Observational study protocol for an arrhythmia notification feature


Atrial fibrillation (AF) is the most common sustained abnormal heart rhythm, with an incidence in the USA expected to increase from 1.2 million cases in 2010 to 2.6 million by 2030.1 It is associated with factors such as increasing age, smoking, diabetes and hypertension, and can result in important clinical consequences such as worsening heart failure and stroke.2 3

The consequences of cerebrovascular events resulting from AF can be devastating and nearly a fourth of patients with acute stroke are found to have previously undiagnosed AF.4 Due to the serious implications of this arrhythmia, population-based screening may help identify individuals at risk and allow institution of appropriate mitigation strategies based on risk factors. However, the low population prevalence and high cost of implementing broad population level screening using traditional methods has precluded widespread adoption of these strategies.5

Increasing use of consumer wearables has resulted in the ability to leverage technology in implementing AF screening strategies.6 Prior studies have shown the usefulness of smart-watch based detection of abnormal heart rhythms using photoplethysmography (PPG)-based analysis of heart rhythm regularity.7 8 These rely on proprietary algorithms for analysing data and as such need to be validated in clinical studies prior to clearance for use. The use of technology allows for novel study designs and adjudication mechanisms which have their own benefits and limitations compared with traditional study designs.

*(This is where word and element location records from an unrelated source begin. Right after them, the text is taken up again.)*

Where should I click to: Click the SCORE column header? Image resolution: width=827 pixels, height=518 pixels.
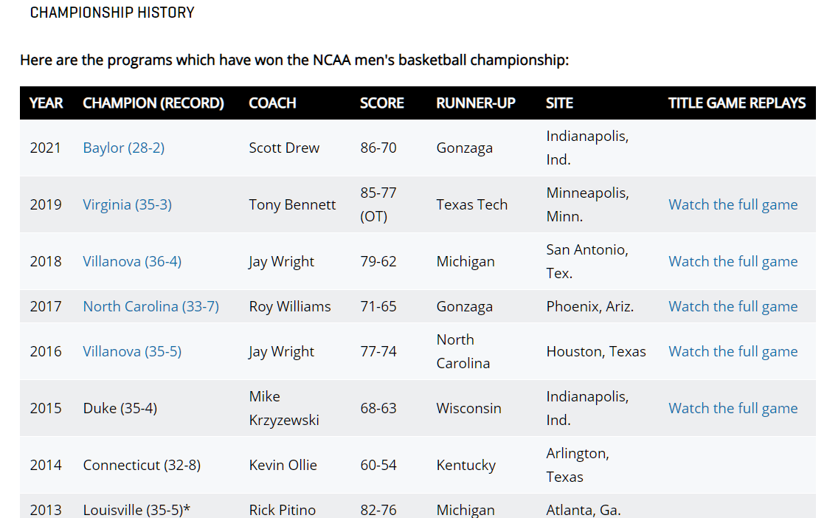[381, 103]
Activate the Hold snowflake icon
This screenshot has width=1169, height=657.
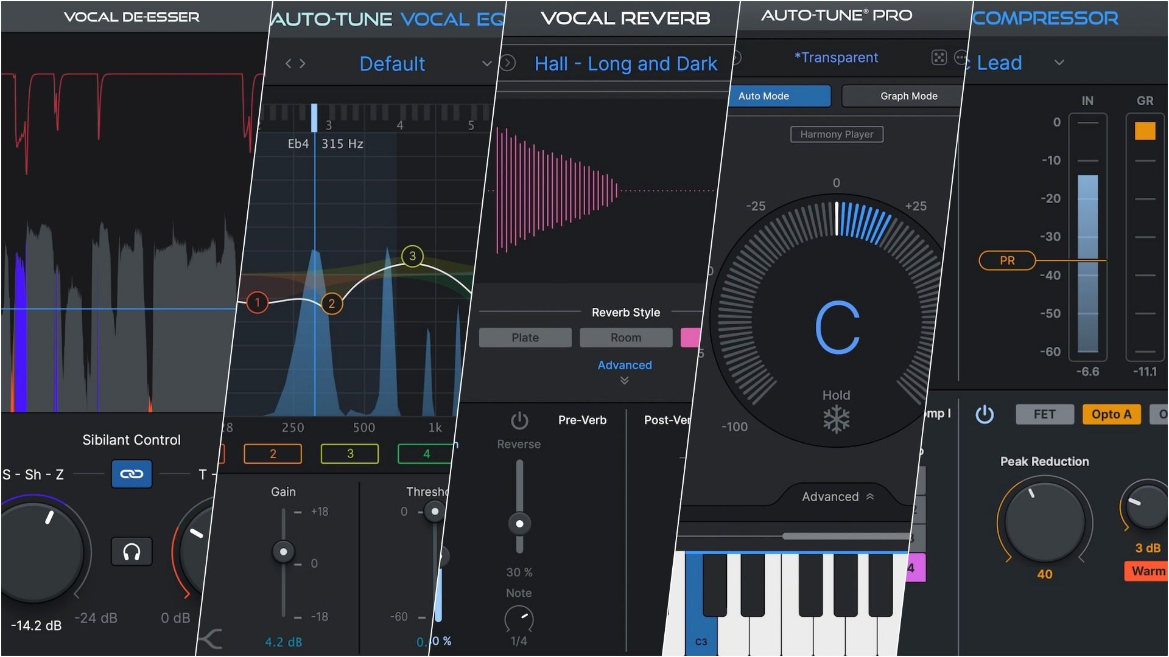point(837,419)
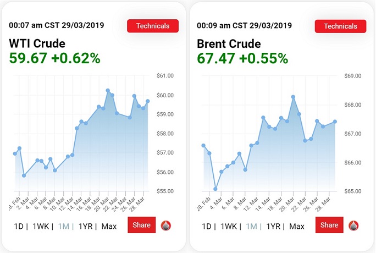Click the oil drop icon on Brent card
This screenshot has height=253, width=376.
click(354, 226)
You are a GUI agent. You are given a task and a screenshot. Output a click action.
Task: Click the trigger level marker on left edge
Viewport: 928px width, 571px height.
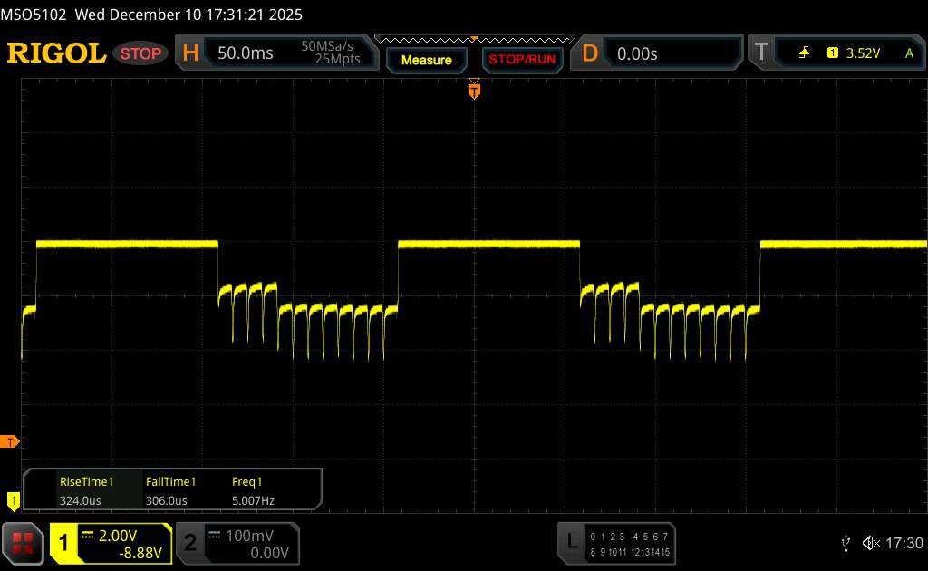11,441
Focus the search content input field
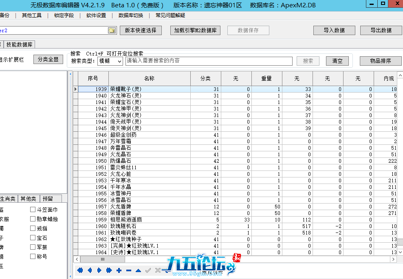Viewport: 403px width, 279px height. 209,61
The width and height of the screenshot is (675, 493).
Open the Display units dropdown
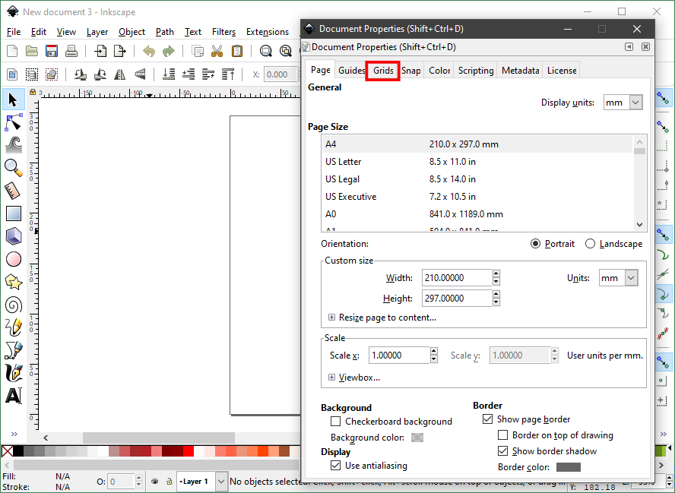(623, 103)
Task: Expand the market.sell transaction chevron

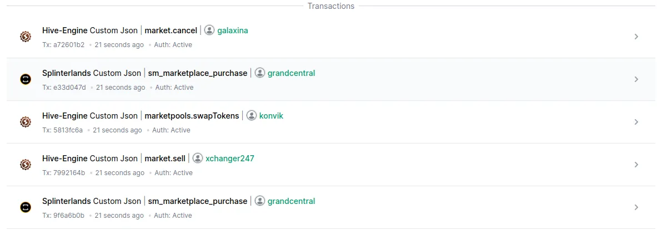Action: tap(636, 165)
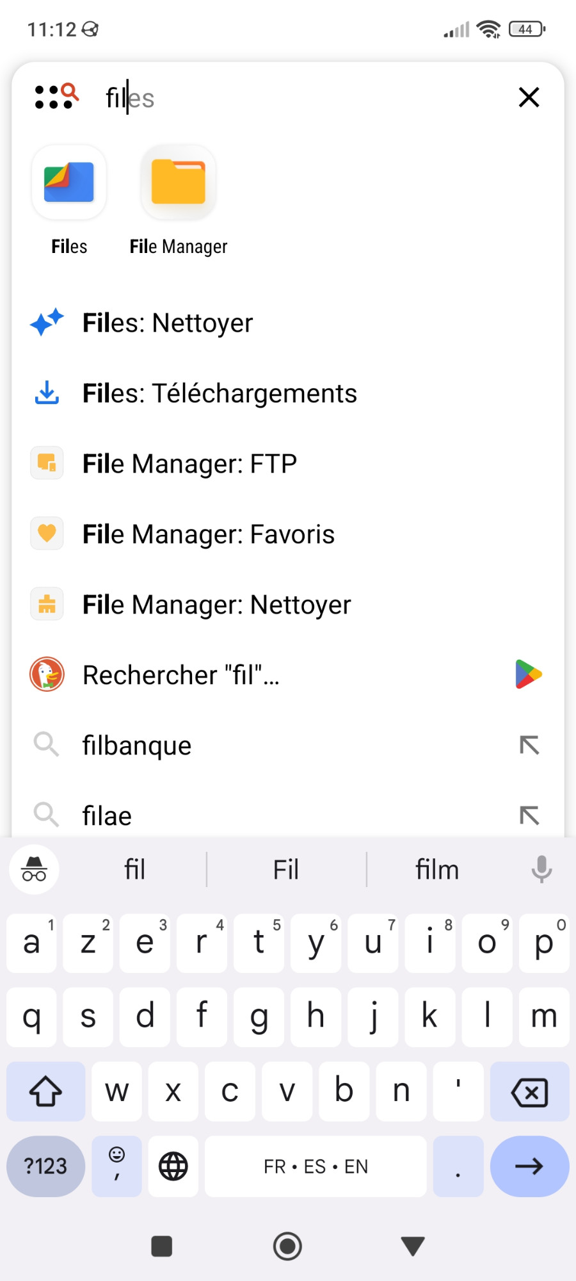
Task: Search "fil" with DuckDuckGo
Action: (x=181, y=675)

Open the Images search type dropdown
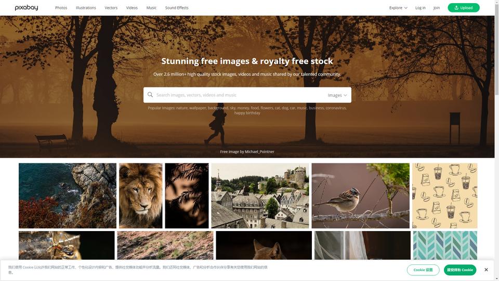pyautogui.click(x=337, y=95)
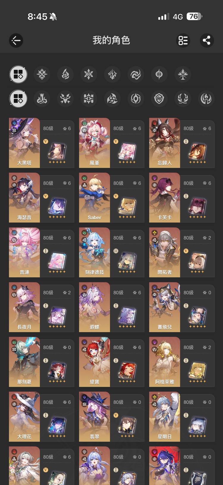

In this paper, we provide the framework for analysing such an algorithm implemented on the WHOOP fitness strap using a novel, prospective, pragmatic study design approach that aims to improve feasibility and minimise cost.

Methods and analysis


Participants in this prospective, open-label, remotely recruiting, pragmatic study will be enrolled from among patients attending Yale associated healthcare sites. The study has begun in April 2023 and is expected to be completed within a year by April 2024. Based on electronic health record (EHR) screening, potential participants will be identified and offered enrolment by the study team. These will include patients ≥22 years of age with persistent AF, paroxysmal AF or no known cardiac rhythm abnormality. Participants providing informed consent will be recruited for the study. This enrichment based on EHR diagnoses is needed to ensure adequate event rates in the enrolled cohorts. Studies of other wearable devices could leverage large, representative user bases to initially screen for events and then target enrolment to those who screen positive.7 8 This approach may bias the ultimate assessment of device accuracy, however, as enrolment was predicated on at least one episode of device-based rhythm interpretation. Given this issue, and the smaller commercial userbase of the WHOOP strap, cohort enrichment was used as described to ensure that an adequate number of events will be available to verify the accuracy of the algorithm.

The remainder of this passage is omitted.